La oscura noche franquista mantuvo el aislamiento
internacional de España durante cuarenta años. Y sólo la restauración de la
democracia permitió volver a salir al mundo. En los años 80, toda la acción
exterior se volcó en la reincorporación plena de España a los organismos
internacionales, particularmente la Unión Europea –las entonces llamadas
Comunidades Europeas– y la OTAN. Los gobiernos de Felipe González tuvieron un
papel fundamental en este proceso, el periodo probablemente más activo de la
política exterior reciente.
¿Y después? La llegada de José María Aznar a la Moncloa
cambió radicalmente las cartas. El entonces líder del PP menospreció a Europa y
se lo jugó todo a tratar de construir una alianza privilegiada con EE.UU., para
lo cual no dudó en adherirse a la desastrosa intervención militar decidida por
George W. Bush en Irak en el 2003. Dejando al margen al británico Tony Blair,
comprometido en la misma empresa, Aznar
se ganó con ello la animadversión de los principales líderes europeos,
contrarios a la guerra, y particularmente de Jacques Chirac. “Me pareció
deplorable el alineamiento sin condiciones del jefe del Gobierno español, José
María Aznar, con las tesis anglonorteamericanas y los juicios extremadamente
críticos que no cesó de proferir hacia Francia. Sobre esta cuestión, tuvimos el
26 de febrero en París una discusión particularmente tormentosa”, consignaría
el presidente la República francesa en el segundo tomo de sus memorias.
La aventura americana de Aznar terminó con él. No quedó
nada. Y los presidentes que le sucedieron –José Luis Rodríguez Zapatero y
Mariano Rajoy, como ahora Pedro Sánchez–
retomaron la prioridad europea. Pero con escasa ambición.

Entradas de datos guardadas

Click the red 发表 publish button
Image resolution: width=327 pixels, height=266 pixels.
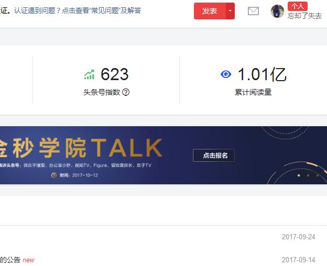point(210,11)
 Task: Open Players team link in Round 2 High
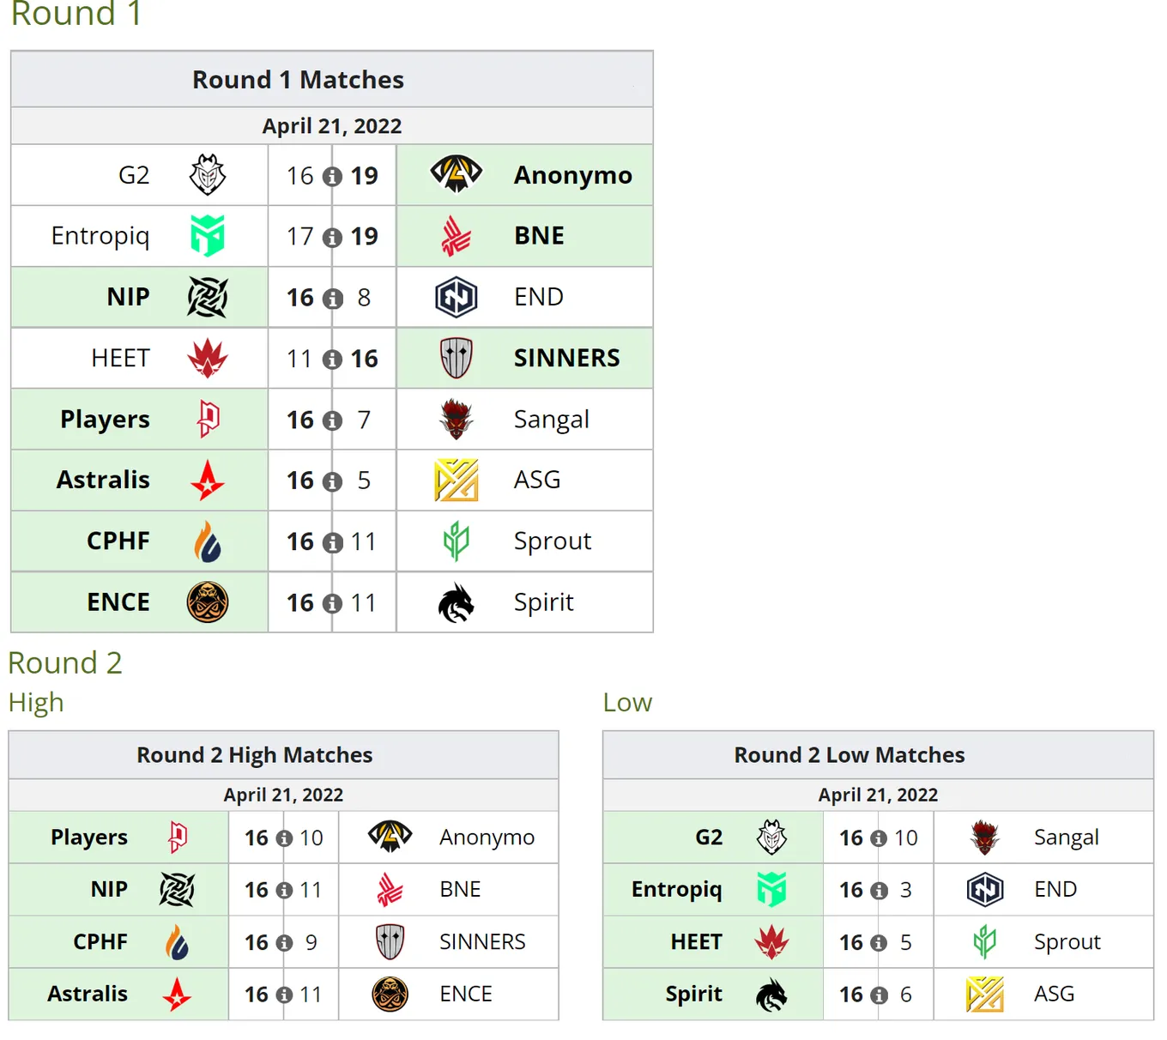pos(89,837)
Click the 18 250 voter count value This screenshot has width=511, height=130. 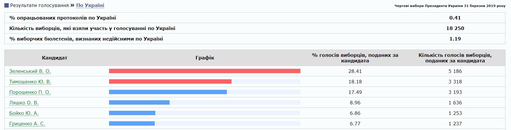[455, 28]
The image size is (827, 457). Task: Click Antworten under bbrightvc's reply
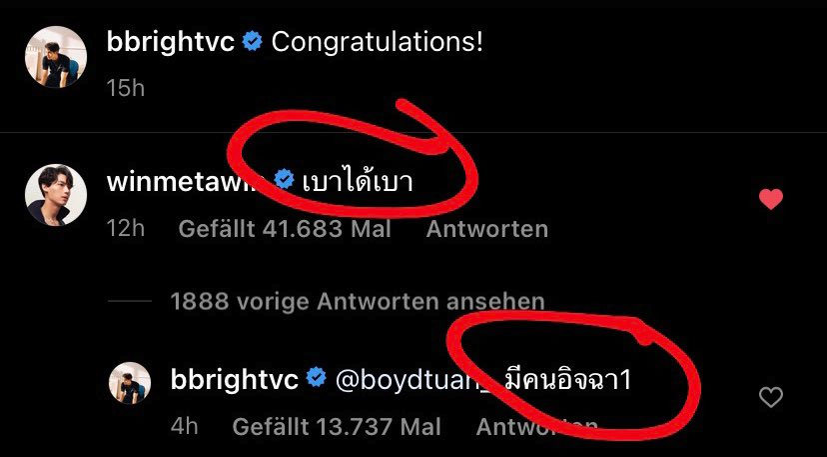point(537,427)
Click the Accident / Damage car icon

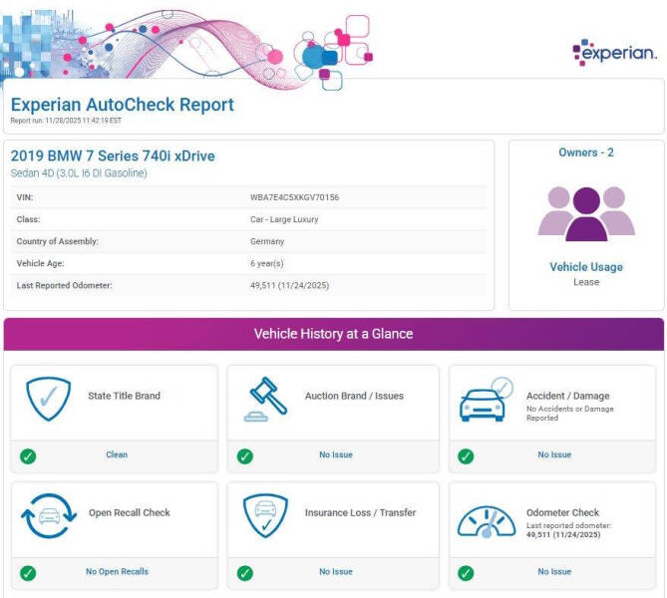click(x=486, y=400)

Tarea A ::
Convierte en una lista breve el párrafo del texto sobre la política exterior española que empieza por «La oscura noche franquista», sin perder sus datos principales.
Tarea B ::
Prosigue el texto sobre la política exterior española a partir de su última frase.

Respuesta A ::
- El franquismo mantuvo a España aislada internacionalmente durante cuarenta años.
- Solo la restauración de la democracia permitió volver a salir al mundo.
- En los años 80, la acción exterior se centró en la reincorporación plena a los organismos internacionales, sobre todo la Unión Europea (entonces Comunidades Europeas) y la OTAN.
- Los gobiernos de Felipe González tuvieron un papel fundamental en ese proceso, probablemente el periodo más activo de la política exterior reciente.

Respuesta B ::
El economista y ensayista francés Alain Minc, asesor áulico
de presidentes –de Nicolas Sarkozy a François Hollande–, en una conversación
con este diario mantenida hace una década en su cuartel general de la avenida
George V de París, manifestaba su
estupefacción por la renuncia de la
España de Zapatero –hoy el cuarto país de Europa en población y en PIB, sin
contar con el ya saliente Reino Unido, el quinto entonces– a hacer valer su
peso en la UE. “Felipe González tenía menos cartas, en un momento en que España
era mucho más débil que hoy, pero logró
sentarse en la mesa de los grandes de Europa”, subrayaba.
La crisis económico-financiera del 2008 no ayudó
precisamente, pero lo cierto es que tanto Zapatero como Rajoy después acabaron asumiendo un
papel subalterno. No es mejor la opinión que sobre la etapa de este último
tiene el politólogo británico William Chislett, antiguo corresponsal de The
Times y el Financial Times, en un artículo publicado hace unos meses por el
Real Instituto Elcano sobre los cuarenta años de democracia en España: “La pasiva política exterior creó la
sensación entre observadores
independientes de que España estaba por debajo de su peso”.
Esta sensación es particularmente acusada en Bruselas y en
Estrasburgo, donde se constata que Madrid sigue ausente de los grandes debates,
sin ideas ni propuestas propias. La salida del Reino Unido de la UE y la caída
de Italia en el lado oscuro, lo hacen todavía más sangrante. “Necesitamos a España más que nunca, una
España ambiciosa”, sostenía hace unos meses, ante un plato de chucrut en la
capital alsaciana, un destacado dirigente del partido socialista europeo.
Francia dispone del cuerpo diplomático más numeroso del
mundo después de Estados Unidos, seguramente por encima de su peso real como
potencia pero acorde con su ambición. A España –¿por complejo? ¿falta de
interés?– le sucede exactamente a la inversa.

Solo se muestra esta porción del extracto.